** Opening Task input block **

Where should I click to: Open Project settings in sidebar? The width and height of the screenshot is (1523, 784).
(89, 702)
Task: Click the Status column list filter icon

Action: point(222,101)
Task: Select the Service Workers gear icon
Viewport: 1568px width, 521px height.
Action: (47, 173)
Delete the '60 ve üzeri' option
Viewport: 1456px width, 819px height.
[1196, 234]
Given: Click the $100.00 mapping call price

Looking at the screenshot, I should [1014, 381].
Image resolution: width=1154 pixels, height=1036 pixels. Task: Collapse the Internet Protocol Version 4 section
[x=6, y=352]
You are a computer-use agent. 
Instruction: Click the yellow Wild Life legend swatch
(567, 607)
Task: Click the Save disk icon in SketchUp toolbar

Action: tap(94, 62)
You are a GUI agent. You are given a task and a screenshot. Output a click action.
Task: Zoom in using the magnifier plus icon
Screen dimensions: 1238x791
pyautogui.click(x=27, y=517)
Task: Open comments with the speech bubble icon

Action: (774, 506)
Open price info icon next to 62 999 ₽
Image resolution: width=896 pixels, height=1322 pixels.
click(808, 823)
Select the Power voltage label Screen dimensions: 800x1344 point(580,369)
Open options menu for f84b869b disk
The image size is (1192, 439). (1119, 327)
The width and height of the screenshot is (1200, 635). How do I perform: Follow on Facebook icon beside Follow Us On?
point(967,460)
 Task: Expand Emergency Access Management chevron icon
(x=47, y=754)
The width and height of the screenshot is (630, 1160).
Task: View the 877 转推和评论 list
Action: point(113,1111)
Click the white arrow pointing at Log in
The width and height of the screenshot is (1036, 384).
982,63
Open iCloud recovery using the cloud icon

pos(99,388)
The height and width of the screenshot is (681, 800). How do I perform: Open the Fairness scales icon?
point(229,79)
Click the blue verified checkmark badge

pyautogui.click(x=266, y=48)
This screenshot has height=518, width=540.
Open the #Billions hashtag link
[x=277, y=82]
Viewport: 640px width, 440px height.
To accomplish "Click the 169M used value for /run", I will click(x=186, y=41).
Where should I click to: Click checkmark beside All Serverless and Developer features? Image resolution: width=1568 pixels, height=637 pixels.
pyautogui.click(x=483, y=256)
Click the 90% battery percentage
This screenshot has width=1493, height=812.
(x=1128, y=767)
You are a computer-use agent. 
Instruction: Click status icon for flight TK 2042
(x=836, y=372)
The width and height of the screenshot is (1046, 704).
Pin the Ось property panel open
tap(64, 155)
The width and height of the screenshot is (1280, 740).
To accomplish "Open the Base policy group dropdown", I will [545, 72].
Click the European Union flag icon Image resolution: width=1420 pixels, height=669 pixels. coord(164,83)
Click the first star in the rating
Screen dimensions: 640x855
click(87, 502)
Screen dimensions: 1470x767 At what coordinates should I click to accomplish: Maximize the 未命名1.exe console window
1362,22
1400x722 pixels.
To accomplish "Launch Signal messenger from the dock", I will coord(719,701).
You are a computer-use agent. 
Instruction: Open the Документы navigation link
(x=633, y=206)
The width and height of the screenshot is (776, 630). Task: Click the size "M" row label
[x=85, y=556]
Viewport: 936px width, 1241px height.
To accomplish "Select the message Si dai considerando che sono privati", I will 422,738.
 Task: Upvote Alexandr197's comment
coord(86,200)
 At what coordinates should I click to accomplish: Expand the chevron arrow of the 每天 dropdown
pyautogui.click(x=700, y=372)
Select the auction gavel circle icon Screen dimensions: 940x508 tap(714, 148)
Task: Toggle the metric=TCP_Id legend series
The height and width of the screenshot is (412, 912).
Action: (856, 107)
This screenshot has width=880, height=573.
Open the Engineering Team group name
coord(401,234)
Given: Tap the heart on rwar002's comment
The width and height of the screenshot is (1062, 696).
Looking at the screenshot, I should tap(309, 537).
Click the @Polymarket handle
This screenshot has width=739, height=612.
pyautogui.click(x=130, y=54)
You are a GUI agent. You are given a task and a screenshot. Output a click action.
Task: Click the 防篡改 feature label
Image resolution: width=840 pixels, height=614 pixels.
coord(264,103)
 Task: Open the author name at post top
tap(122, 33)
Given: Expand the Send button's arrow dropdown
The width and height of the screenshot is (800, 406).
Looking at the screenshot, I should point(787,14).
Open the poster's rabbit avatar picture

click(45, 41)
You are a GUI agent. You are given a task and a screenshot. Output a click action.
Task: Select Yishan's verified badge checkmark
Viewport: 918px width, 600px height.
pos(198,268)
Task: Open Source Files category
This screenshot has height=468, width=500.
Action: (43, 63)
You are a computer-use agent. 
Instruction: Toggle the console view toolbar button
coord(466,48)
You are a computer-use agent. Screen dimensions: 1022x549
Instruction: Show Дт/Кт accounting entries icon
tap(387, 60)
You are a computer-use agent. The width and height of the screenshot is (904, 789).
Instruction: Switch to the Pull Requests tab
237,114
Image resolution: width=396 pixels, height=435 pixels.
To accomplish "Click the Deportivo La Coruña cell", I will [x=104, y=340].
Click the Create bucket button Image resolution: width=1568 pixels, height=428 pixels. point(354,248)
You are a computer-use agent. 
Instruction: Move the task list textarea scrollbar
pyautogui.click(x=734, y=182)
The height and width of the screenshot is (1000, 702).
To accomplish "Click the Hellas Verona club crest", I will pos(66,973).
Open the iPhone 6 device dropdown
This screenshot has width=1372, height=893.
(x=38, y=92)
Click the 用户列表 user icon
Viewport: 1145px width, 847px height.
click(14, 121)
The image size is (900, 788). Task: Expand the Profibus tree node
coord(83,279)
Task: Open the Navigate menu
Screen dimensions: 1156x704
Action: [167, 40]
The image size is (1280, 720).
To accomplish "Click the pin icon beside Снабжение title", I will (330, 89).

** Closing Task input block **

*What to do*
Repeat word for word the lines running from the line containing "This screenshot has height=468, width=500." to the end of the entries above, inclusive.

*Task output*
This screenshot has height=468, width=500.
Action: (43, 63)
You are a computer-use agent. 
Instruction: Toggle the console view toolbar button
coord(466,48)
You are a computer-use agent. Screen dimensions: 1022x549
Instruction: Show Дт/Кт accounting entries icon
tap(387, 60)
You are a computer-use agent. The width and height of the screenshot is (904, 789).
Instruction: Switch to the Pull Requests tab
237,114
Image resolution: width=396 pixels, height=435 pixels.
To accomplish "Click the Deportivo La Coruña cell", I will [x=104, y=340].
Click the Create bucket button Image resolution: width=1568 pixels, height=428 pixels. point(354,248)
You are a computer-use agent. 
Instruction: Move the task list textarea scrollbar
pyautogui.click(x=734, y=182)
The height and width of the screenshot is (1000, 702).
To accomplish "Click the Hellas Verona club crest", I will pos(66,973).
Open the iPhone 6 device dropdown
This screenshot has width=1372, height=893.
(x=38, y=92)
Click the 用户列表 user icon
Viewport: 1145px width, 847px height.
click(14, 121)
The image size is (900, 788). Task: Expand the Profibus tree node
coord(83,279)
Task: Open the Navigate menu
Screen dimensions: 1156x704
Action: [167, 40]
The image size is (1280, 720).
To accomplish "Click the pin icon beside Снабжение title", I will (330, 89).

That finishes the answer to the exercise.